KRAKER: Irrigation heads along the top of the cliff spray water down the rock, which freezes into thick pillars and columns of ice.

(SOUNDBITE OF WATER SPLASHING)

KRAKER: Fleming works 24-hour shifts as a firefighter. When he's off, he's usually here, farming ice with other volunteers or tinkering with the system.

FLEMING: We took what was originally just a partying and dumping area hidden in the woods, and we turned it into a recreational spot for everyone to use.

KRAKER: Most ice climbing is still done on natural ice in the mountain west and northeast, but word of Minnesota's ice parks is getting out.

ERIC BARNARD: Last year, we had multiple groups that came from Texas, North Carolina, Kansas, Nebraska.

KRAKER: Eric Barnard is one of the ice farmers who maintain the Winona Ice Park in southeastern Minnesota on a bluff overlooking the Mississippi River.

BARNARD: I always joke like, running thousands of feet of pipe filled with water in a Minnesota winter - like, what could go wrong, right?

KRAKER: The answer, of course, is plenty.

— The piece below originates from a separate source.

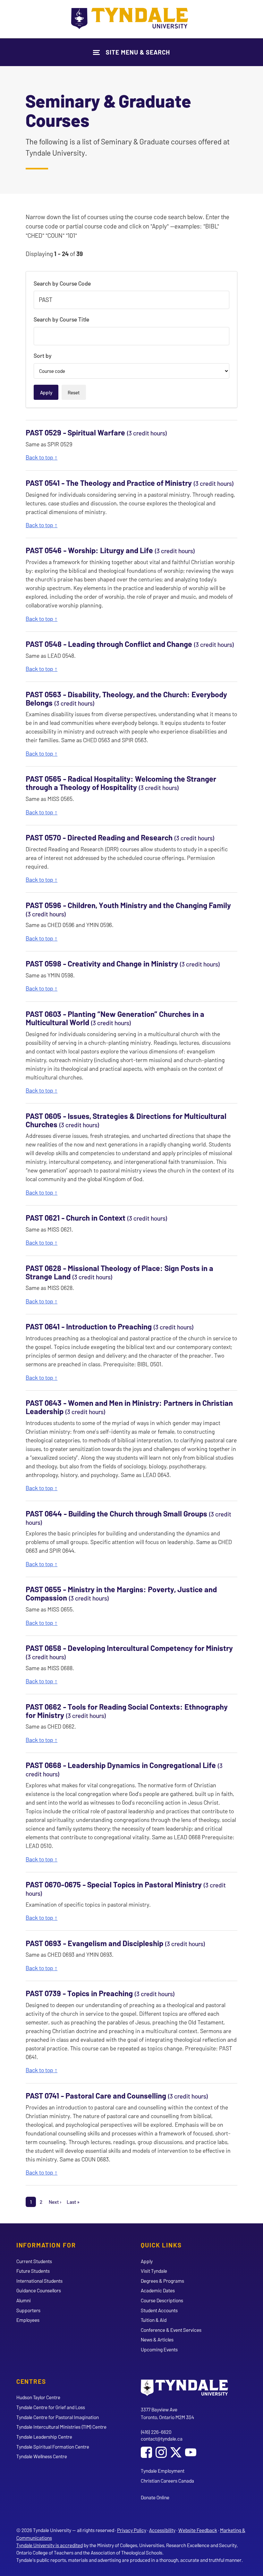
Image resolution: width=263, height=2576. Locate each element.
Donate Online (155, 2497)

The biggest problem is the lines freezing up.

BARNARD: All you can do is laugh about it. Like, when you're getting sprayed in the face by hundreds of gallons of water a minute and you're soaked and covered in ice, it's really absurd.

KRAKER: The first ice farming system in the country was installed 28 years ago at the Ouray Ice Park in southwestern Colorado. Now four full-time farmers maintain routes that draw more than 20,000 climbers from around the world every year. Executive director Peter O'Neil says he's thrilled to see the growth in ice climbing parks.

PETER O'NEIL: I think that's fantastic, right? I mean, the more people that you can introduce to ice climbing and that discover an outdoor recreational pursuit that they can do in the winter is great.

KRAKER: He says one of the hardest parts about ice climbing is finding a place to do it. Minnesota seems to be addressing that challenge. It now has three city-owned parks featuring volunteer-run ice farming systems. Climbers here say that's more than any other state in the country.